As previously mentioned, no specific guidelines are available for managing dentoalveolar procedures in ITP patients. The 2003 ITP guidelines only recommend minimal platelet counts for some general procedures: 10 × 10 ⁹ /L for routine noninvasive dentistry, >30 × 10 ⁹ /L for tooth extractions, and regional mandibular blocks and >50 × 10 ⁹ /L for minor oral surgery. ²¹ These are in line with our recommendations in Table 4 and Fig. 2 . These 2003 ITP guidelines do not specifically mention methods to increase the platelet count prior to dentoalveolar procedures, other than that IVIg is an appropriate treatment for this indication. The 2019 ITP guidelines do not mention dentoalveolar procedures at all nor recommend platelet counts or treatments to perform other forms of surgery. ⁶ Lastly, we checked guidelines for oral and dental management in patients with myelodysplastic syndrome and acute myeloid leukemia. ⁸³ These advise a platelet count of >50 × 10 ⁹ /L for dental care; there are no specifications regarding the type of procedure. The treatment options focus on platelet transfusion, because no other obvious options are available and there is no reason to expect a shortened half-life of the platelets in this patient category.

Future research, ideally, should focus on the development of formalized guidelines, for example, based on a Delphi study for which this guideline may serve as a basis or the Grading of Recommendations Assessment, Development and Evaluation (GRADE) approach when more research becomes available. ^{84 85 86 87 88}

Conclusion

This systematic review showed a serious lack of available evidence on the management of dentoalveolar procedures in ITP patients, especially for children. Clinically relevant bleeding and infection-related complications after dentoalveolar procedures in ITP patients seemed rare. Prospective studies are needed to further evaluate the safety of dentoalveolar procedures in ITP patients with low platelet counts, as well as the need for and efficacy of therapeutic interventions, to prevent bleeding and/or infections. Awaiting additional evidence to guide the development of evidence-based protocols, we have provided our institutional guideline to guide dental specialists and hematologists in the daily practice of managing dentoalveolar procedures in ITP patients.

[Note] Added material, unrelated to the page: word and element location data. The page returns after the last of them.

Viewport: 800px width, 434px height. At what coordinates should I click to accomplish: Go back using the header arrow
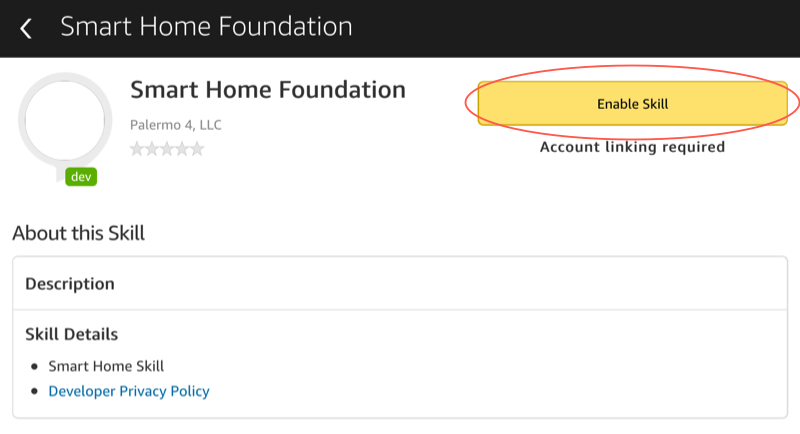point(27,28)
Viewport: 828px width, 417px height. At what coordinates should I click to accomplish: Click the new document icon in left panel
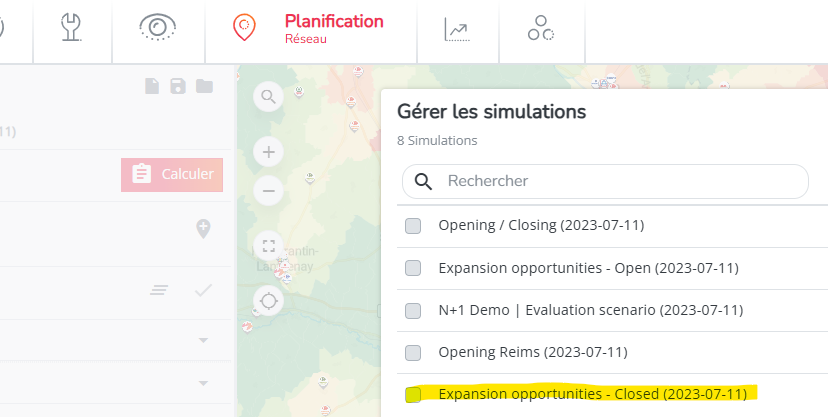tap(152, 86)
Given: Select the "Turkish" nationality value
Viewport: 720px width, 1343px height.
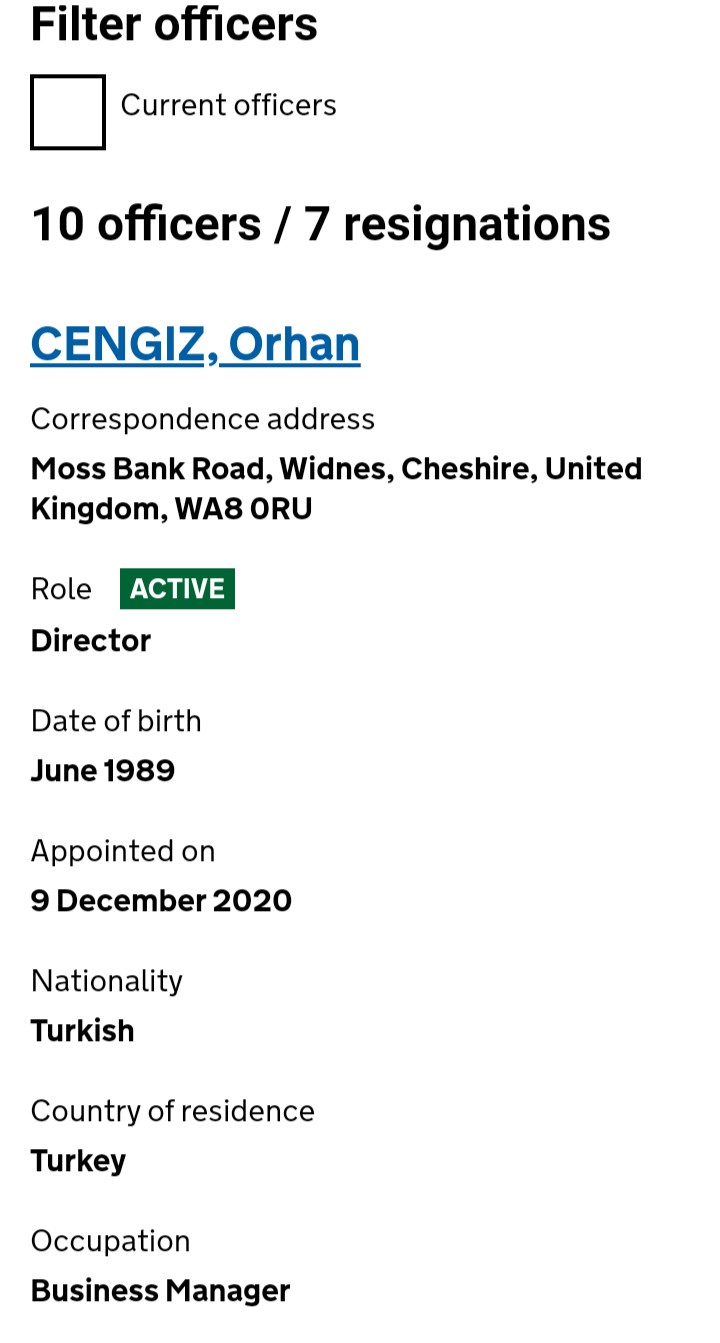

What Is Known on This Topic?

• Dentoalveolar procedures in immune thrombocytopenia (ITP) pose a risk of bleeding, due to thrombocytopenia, and infection, due to immunosuppressive treatments.

• There are currently no guidelines available to support hematologists and dental professionals in the management of dentoalveolar procedures in ITP patients.

What Does This Paper Add?

• This paper provides an overview of the available evidence regarding the risk of bleeding and infection in ITP, as well as the effectiveness of management strategies.

• To guide health care providers in the management of dentoalveolar procedures in ITP patients despite the limited available evidence, we provide our institutional guidelines.